Sunday, November 16, 2014

Composition on an anatomical level - doing good art is hard - and keeping your edge

Typed this up 2 days ago when cable and internet were down for at least 10 hours - sheesh, what a torment!!! Guess I better post it before I forget completely:

I don’t remember where I ran across this recently - a book or somebody’s youtube or something, but somebody said that as you get really good at art it takes more and more work, at a higher quality level. So people tend to push for a while, get better and better, and then quit because its just so much damn hard work.

Tonight I was looking for some tracing paper - I have a couple of giant pads of it but I wanted 9 x 12 and was too lazy to cut a sheet down, so I went digging through old art boxes from yesteryear. All kinds of pads of paper, and even some tracing paper - even a 9 x 12 - but apparently with time it wrinkles up and becomes crap. Oh my aching back and shoulders, going through all those huge boxes!!!

So I came away with nothing, except a nice trip down memory lane, and a new perspective on my personal art history. There were several times when I really went to work and started to get good. But I never maintained it long enough. At least twice I polished up my inking and penciling skills for comic drawing, and I could see definite improvement - but I never did it for long enough to get any lasting results. There were also several times when I worked on anatomy and at several points I was much better than I am now (seems really weird, don’t it?) - but I always stopped after apparently a short while and so none of the knowledge lasted.

Oh, it was Jeff Watts I heard say that now that I think about it. Tonight I watched him interview Stan Prokopenko - who I did not know was Watts trained and also one of their instructors. And they talked about how fast the skills deteriorate if you don’t keep working on them.
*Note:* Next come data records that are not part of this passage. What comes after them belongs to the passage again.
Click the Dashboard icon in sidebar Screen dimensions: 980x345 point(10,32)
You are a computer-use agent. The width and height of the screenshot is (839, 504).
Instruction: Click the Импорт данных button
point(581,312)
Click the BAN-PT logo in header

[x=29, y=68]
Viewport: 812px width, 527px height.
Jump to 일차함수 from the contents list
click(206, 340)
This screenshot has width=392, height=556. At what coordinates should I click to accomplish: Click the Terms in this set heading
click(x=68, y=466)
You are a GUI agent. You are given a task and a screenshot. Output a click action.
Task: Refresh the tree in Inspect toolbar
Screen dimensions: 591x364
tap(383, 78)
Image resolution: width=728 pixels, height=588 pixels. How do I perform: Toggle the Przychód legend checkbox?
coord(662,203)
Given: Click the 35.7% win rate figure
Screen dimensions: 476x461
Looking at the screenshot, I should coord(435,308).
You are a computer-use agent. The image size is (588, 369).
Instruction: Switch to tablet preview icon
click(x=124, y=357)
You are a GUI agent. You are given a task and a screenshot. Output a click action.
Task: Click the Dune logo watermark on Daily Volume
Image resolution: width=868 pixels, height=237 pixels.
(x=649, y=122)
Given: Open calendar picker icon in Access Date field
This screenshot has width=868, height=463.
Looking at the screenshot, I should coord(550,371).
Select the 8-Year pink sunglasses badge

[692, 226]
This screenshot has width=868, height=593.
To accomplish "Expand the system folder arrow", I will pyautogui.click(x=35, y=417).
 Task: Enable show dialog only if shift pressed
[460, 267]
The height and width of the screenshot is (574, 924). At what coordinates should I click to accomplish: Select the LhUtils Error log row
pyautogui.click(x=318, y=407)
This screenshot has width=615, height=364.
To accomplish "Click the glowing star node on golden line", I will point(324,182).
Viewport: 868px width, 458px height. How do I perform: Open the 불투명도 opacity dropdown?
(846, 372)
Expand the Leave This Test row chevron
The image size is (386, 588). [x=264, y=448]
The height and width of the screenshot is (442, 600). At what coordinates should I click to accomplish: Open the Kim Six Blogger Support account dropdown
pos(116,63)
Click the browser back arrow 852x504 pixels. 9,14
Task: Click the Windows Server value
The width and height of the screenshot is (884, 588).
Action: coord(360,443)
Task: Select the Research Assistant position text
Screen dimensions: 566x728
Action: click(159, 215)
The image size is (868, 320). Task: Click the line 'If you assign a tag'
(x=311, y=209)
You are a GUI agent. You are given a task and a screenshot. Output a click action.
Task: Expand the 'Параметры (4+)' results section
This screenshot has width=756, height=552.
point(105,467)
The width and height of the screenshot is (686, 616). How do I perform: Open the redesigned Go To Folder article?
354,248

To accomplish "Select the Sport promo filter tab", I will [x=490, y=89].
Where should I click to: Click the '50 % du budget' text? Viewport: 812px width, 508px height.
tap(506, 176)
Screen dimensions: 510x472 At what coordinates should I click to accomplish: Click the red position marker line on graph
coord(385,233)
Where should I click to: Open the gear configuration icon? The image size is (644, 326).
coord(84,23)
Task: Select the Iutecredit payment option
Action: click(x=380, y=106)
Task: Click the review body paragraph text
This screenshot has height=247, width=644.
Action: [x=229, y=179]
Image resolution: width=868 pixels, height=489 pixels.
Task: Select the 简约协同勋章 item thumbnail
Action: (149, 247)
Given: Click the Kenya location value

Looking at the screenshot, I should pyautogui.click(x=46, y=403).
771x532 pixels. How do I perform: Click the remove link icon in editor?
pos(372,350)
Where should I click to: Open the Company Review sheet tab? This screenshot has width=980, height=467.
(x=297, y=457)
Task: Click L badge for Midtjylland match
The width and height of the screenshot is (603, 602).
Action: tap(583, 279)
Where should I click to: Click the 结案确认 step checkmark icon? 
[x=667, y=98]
My gestural figure drawing has been coming up nicely, and just over the last couple of days I’ve been applying the same principles to anatomy - developing a system very similar to - and largely based on - the Reilly method. Finding those connections and the flow over around and across the figure. It occurred to me that this is in a way composition on an anatomical level - designing the anatomy in a pleasing manner with a good flow for the eye to follow. You also compose the figure itself the same way, and the environment - every part of a picture in fact, all the way up to the overall design. Composition on a nested series of scales, all throughout the image.

Another thought I had while walking Pepper - back in the day I used to consider pencil drawing finished art, and so I put a lot of emphasis on finish and detail - which also affected my whole approach. Now I think of it more as just sketching out a design, so I don’t worry about it much, but I think working on the finish would push/pull it through to a new level. Or at least to one of my previous levels.

Now that I understand this pattern - pushing to get better, art getting harder and harder, and then the tendency to quit - it explains several things to me. Add to this pattern the fact that, though I like the way many comic artists draw, I don’t care for superhero stories and I definitely could never see myself drawing the same characters, in the same damn costumes even, over and over indefinitely for years or decades on end. I remember this was always a big factor in why I would quit. But now it’s at least somewhat different, because now I’m working on fantasy painting, which has none of the crap factor of comic book drawing. At most you might have to do the same characters a dozen times or so, if you’re doing a series or something. Plus fantasy painting doesn’t need to be as stylized in such a limiting way as standard superhero art. PLUS - I’ve decided now that it doesn’t even matter if I end up doing this for a living or not, I can’t see myself living out my entire life without ever being a damn good fantasy painter in a very 70’s vein (something that probably would go over in today’s professional field about as well as lime green shag carpeting in a modern SUV). So this time I’m not just doing it for a job - I’m doing it for me - because I need to do it and I love it.